Equally, I used to say “I don’t need to believe in God, I experience God”. I may not be able to describe that experience adequately; as the week we spent looking at mystics indicates, it is perhaps impossible to do that, but nonetheless the experience is real. I experience God for some value of God unspecified, therefore. I’ve never found a way to make others experience God, however – I can’t have a mystical experience for you, you have it happen for you and in you. What I have found is that analysing what is going on is the best way to stop such an experience happening, however, so our concepts can only really get in the way. Should we therefore deconstruct those concepts in the hope that we will then be able to have a peak experience? What of those who are left with nothing to cling to, with no consciousness of the presence of God? The closing benediction from Pádraig Ó Tuama ends with “And so, friends, the task has ended. Go in pieces to see and feel your world”. Have some people been left “in pieces” but still unable to see and feel their world – or God, inasmuch as God is not already implicit in “their world”?

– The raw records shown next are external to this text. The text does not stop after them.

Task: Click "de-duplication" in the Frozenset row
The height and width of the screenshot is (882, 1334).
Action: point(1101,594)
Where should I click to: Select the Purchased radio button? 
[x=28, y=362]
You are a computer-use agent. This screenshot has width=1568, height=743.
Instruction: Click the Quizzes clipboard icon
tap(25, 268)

I hope and pray that they haven’t. “Pray?” you say – “what to?” I don’t know, to some value of God, I suppose. I doubt it can have any real effect, as the values of God which I can conceive and which might make that possible seem improbable to me. But I hope I’m wrong… and tomorrow morning, at silly o’clock, I will be affirming “Christ is risen”. For some value of “Christ” For some value of “risen”. May that be true for those now feeling cut adrift as well.